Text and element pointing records
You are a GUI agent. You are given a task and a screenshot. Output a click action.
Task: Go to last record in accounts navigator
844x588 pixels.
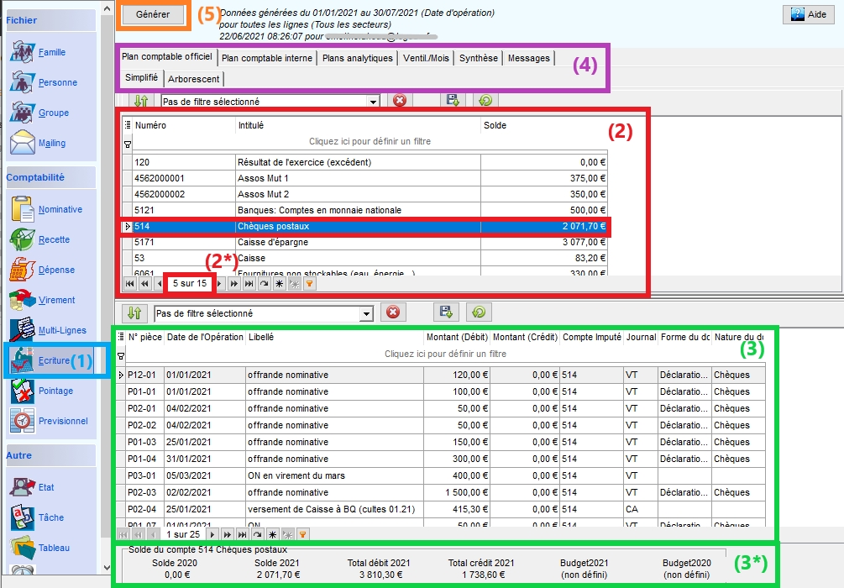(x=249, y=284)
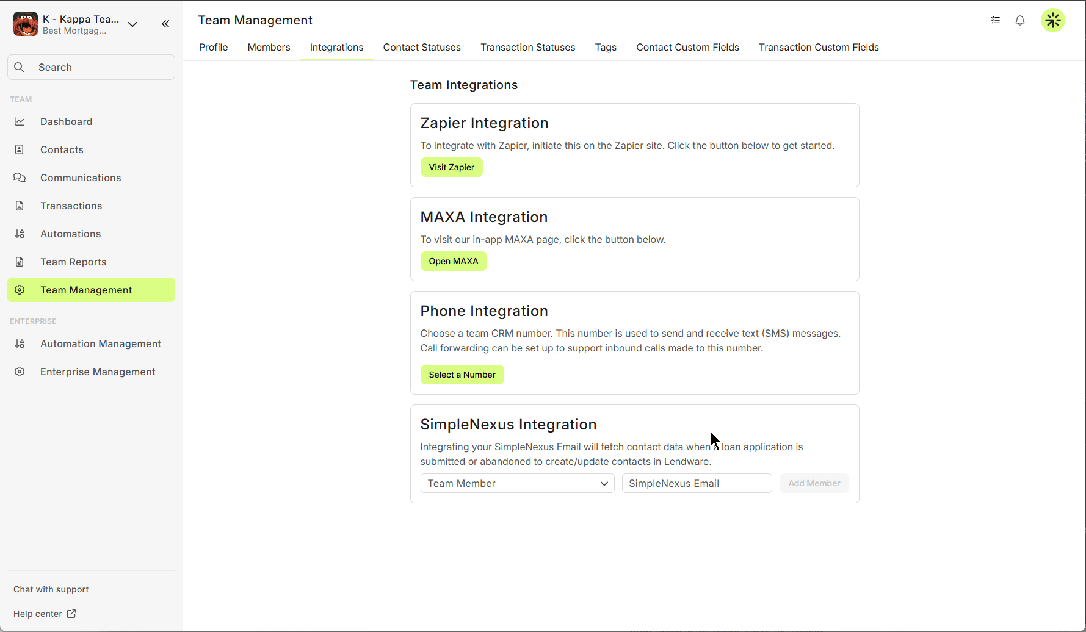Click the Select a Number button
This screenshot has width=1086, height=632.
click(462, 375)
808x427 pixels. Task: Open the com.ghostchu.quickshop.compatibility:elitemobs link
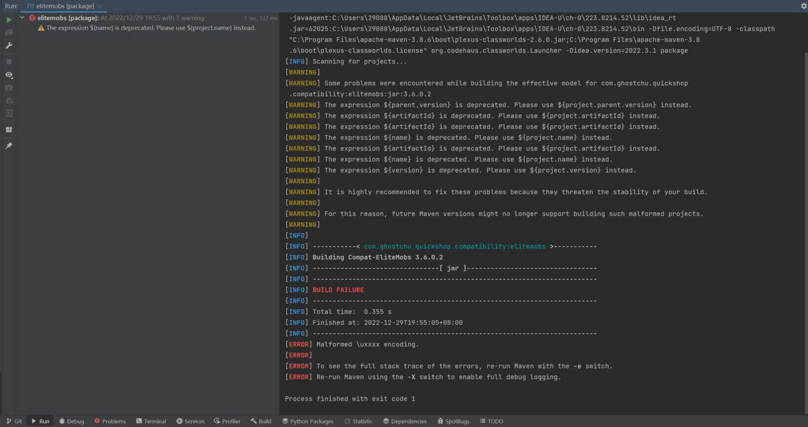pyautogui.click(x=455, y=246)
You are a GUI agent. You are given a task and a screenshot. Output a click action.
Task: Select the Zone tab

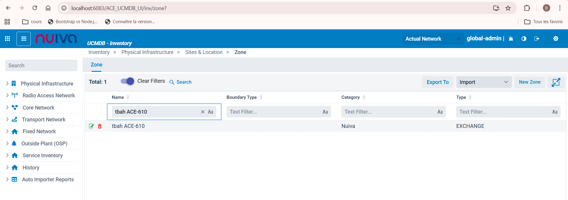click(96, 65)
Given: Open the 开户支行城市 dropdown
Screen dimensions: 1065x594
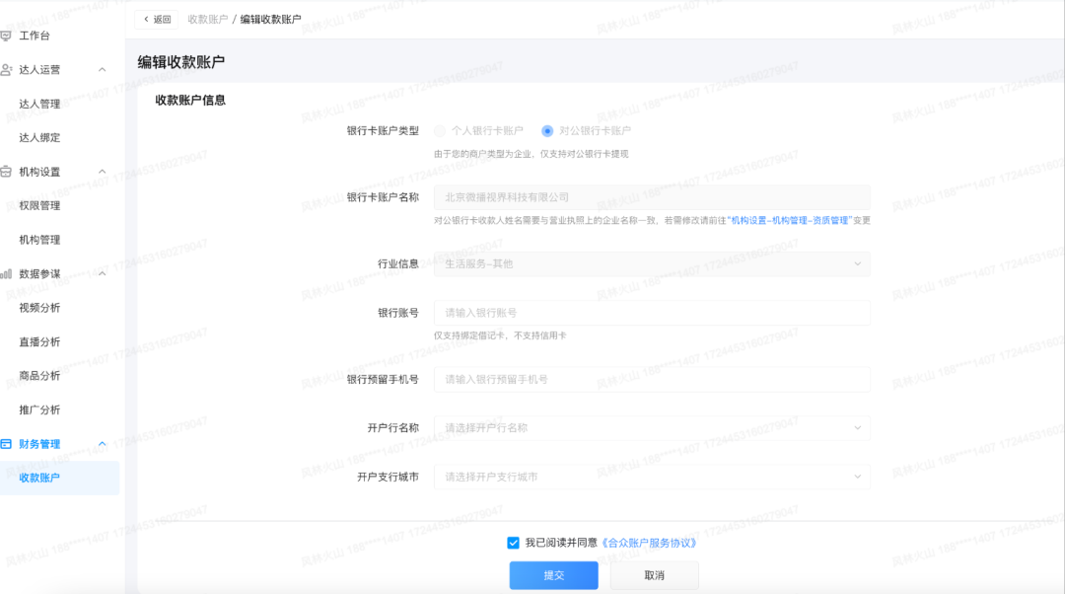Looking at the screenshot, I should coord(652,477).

**WHAT YOU WILL DO**.
Identify each line in the data above that contains the word "Open" and copy those lines.

**IN RESPONSE**.
808x427 pixels. Task: Open the com.ghostchu.quickshop.compatibility:elitemobs link
Given: Open the 开户支行城市 dropdown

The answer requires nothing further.